Connecticut courts determine custody based on the children’s best interests. A judge will try to keep both parents involved with the children’s upbringing if possible.
However, there are times when one or both parents are not fit to raise these children. If you try to gain custody, you have to prove that the parent is unfit.
An unfit parent is one who does not or cannot provide his or her children with the care, support and guidance they need. The cause of this lack of care and support must be the parent’s fault, i.e., due to a habit or poor treatment of the children. If a parent is unfit, the judge may order the children removed from his or her care or may rule against this individual in custody battles.
Examples of unfitness
When parents abandon or dissert their children, they are not fit to raise them. In addition, parents who neglect or have no interest or concern for their children can lose them. A judge typically rules against parents who will not take responsibility for their children or treat them cruelly, e.g., child abuse. Depravity, violent crime convictions and multiple felony convictions can also impact the court’s definition of fitness.

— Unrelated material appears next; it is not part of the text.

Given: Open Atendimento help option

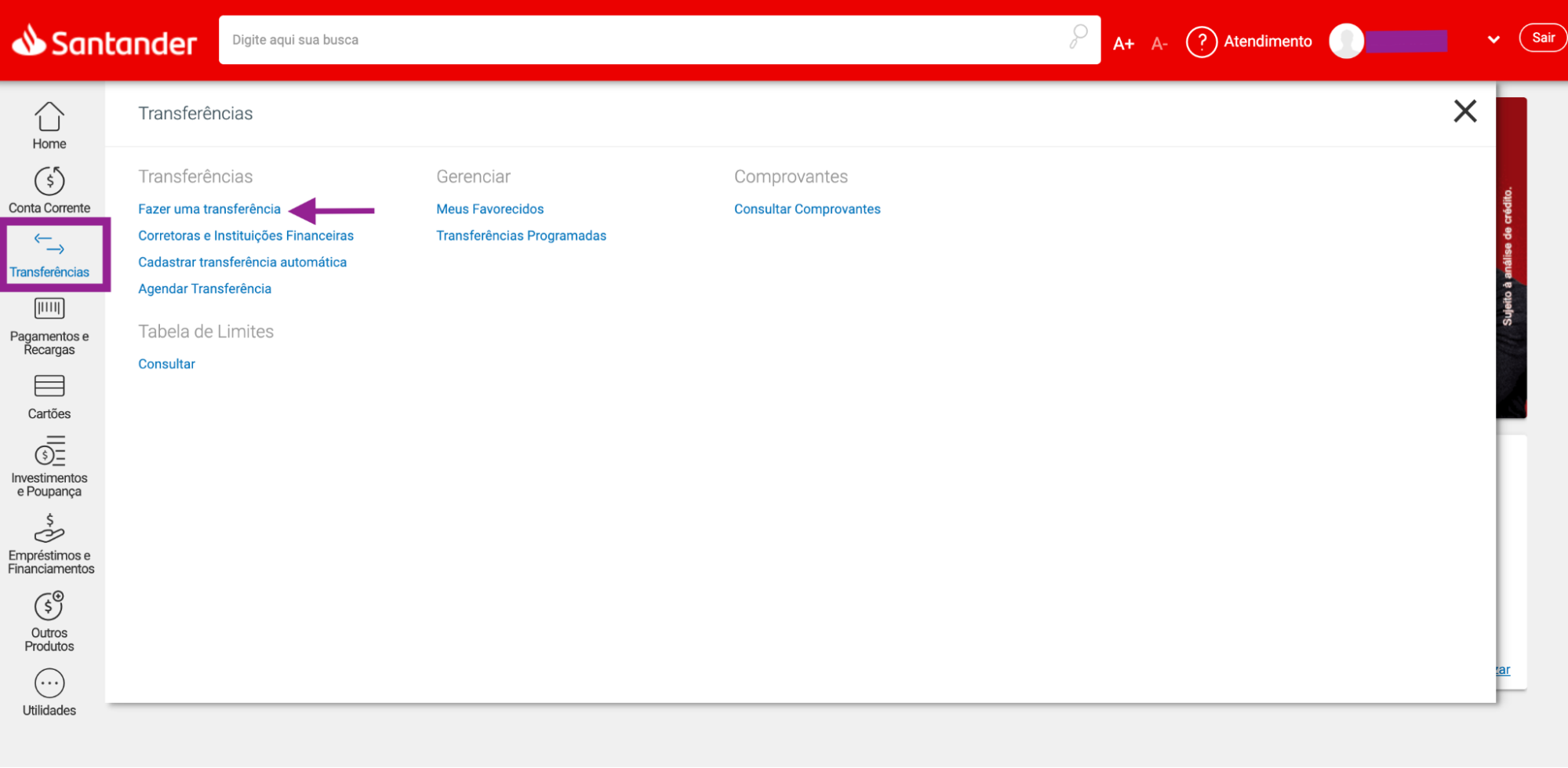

If one parent accuses the other of being unfit, the evidence must support this claim. This evidence may include affidavits from the accusing parent as well as other witnesses. The judge may also require character witnesses or a professional evaluation or investigation into the claims. Child Protective Services may also become involved and conduct home studies to determine the safety of the home and the fitness of the parent.
To get the best result in these cases, gather evidence and prove you can provide a caring, supportive and safe environment for your children.